GD: After struggling mightily to complete the enormous task of editing all on her own the nearly 200 hours of footage she had collected, Michele realized that the task was too enormous for any one person to handle, and there were numerous technological complications and other challenges with which she wanted assistance as well. It was her great good fortune to discover a very talented and experienced young editor with excellent credentials who made herself available to the project, a highly accomplished young woman from Costa Rica, Gloriana Fonseca Wills. The first question that Glori asked Michele was, “Do you want this to be a basically positive or a possibly negative portrait?”

The approach of so many documentaries is that their directors seek out opportunities to include some “gotcha” aspects that involve uncovering something hidden or dark—they feature spectacular or shocking revelations that can “sell” the film. But Michele didn’t feel that was her mission, although she did want to deliver a fully honest and compelling story about a supremely talented but at times troubled artist. She put at the center of her considerations in structuring the film a fundamental question: Is self-destruction required for a serious life of art? It’s a question that has been asked for millennia, and it will always be asked. In the case of Larry Levis, there was the problem of his use of drugs, which did contribute to his early death, and there were the difficulties he encountered in his marriages, and yet the overwhelming truth of his life and his art had to do with his brilliance, creativity, insight, and passion. If the film had been made by a commercially oriented filmmaker, perhaps it would have deteriorated into an excessive focus on the more “tabloid” or scandalous aspects of Larry’s life—but that certainly would have meant the withdrawal of cooperation from the poets and others who knew him best and who have respected and have had such great affection for both the man and his poetry. And what would have been the point of such a film, anyway? It would have been neither instructive nor perceptive, but simply tawdry, superficial, and sensational.

Instead, Michele handled difficult revelations with good taste and with respect for the complexities of the situations she presented. She made room for a multiplicity of perspectives arising from the poets, friends, and relatives interviewed. Michele is herself a poet, and her admiration for the poetry dominated her motivation for making the film, and that shows in the rather unique nature of the documentary, which allows a penetrating vision into the life of a deeply serious and accomplished artist. For myself, while I did make some disappointing discoveries about Larry after his death, those were far outweighed by my sense of loss in not having any more poems from a powerfully engaging literary figure and not having any more immersions in great conversation with a wonderful writer friend. I’m proud of the film Michele has created and the effect it has on its viewers, and proud of my own involvement with it.

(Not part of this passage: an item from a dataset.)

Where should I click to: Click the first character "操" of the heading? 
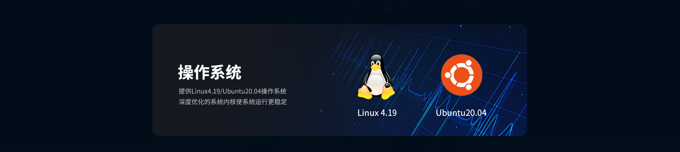coord(186,73)
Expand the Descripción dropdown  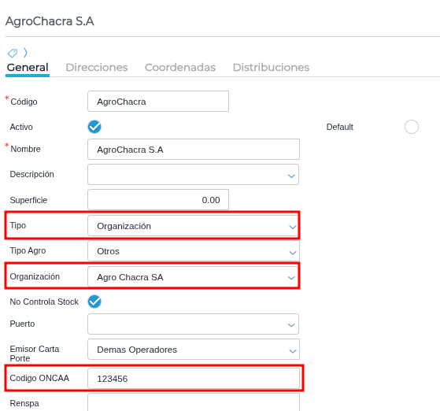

SR: After watching this film, I was curious about your own poetic vision, so I read your latest poetry collection, Torn From The Sun. One thing I noticed was that fire is a common theme or occurrence, much like in this film. What does fire mean to you? How is the fire of your poetry similar to that of Larry Levis?

GD: Inevitably, people who have passed through a similar band of time will have shared some profound experiences in common, including deeply affecting historical events and powerful cultural or political movements. Those backdrops to one’s life at times are seared into one’s consciousness—the assassinations of Martin Luther King, Malcolm X, and John and Robert Kennedy, protesting the Vietnam War, participating in the civil rights movement, dealing with the drug culture and alternative life style choices that characterized the Sixties—those were among the elements that Larry and I shared and which helped shape our world view, just as our both having grown up doing agricultural work and being Catholic altar boys did. However, with regard to the fire motif, it is such an essential archetypal element that I imagine one would find fire used widely in the work of a great many writers from a wide variety of experiential and cultural backgrounds.

The fire motif in my poetry arose there as part of a mysterious eruption of inner workings that I couldn’t fully explain myself, but at some point I became aware of it, and I began to use it. Ultimately the fire theme made its way into the title of my book, which earlier had been Labyrinths in Black and Blue, a title that had reflected the appearance of the labyrinth in several poems as well as my interest in music, including jazz. Those ideas and interests aren’t unique to me, although they became particularly important in the making of that book, where fire emerged as well. The opening poem in the book, “After the Fire and the Big Bang and All That,” in part came out of my having been in a house fire once—a terrifying experience I hope never to repeat—and I foolishly fought the fire with a garden hose while standing up in the kitchen; in the process I gave myself a good dose of smoke inhalation that got me hospitalized briefly. On reflection later, I saw that fire as the mythic emblem of a turning point in my life, when several profound changes and losses happened to me all at once, disastrously altering my life’s course beyond my ability to control or comprehend—a shift I could only witness and accept. In the poem I suggest a comparison of that fire to the Big Bang that blew up into the entire universe where we now find ourselves spinning.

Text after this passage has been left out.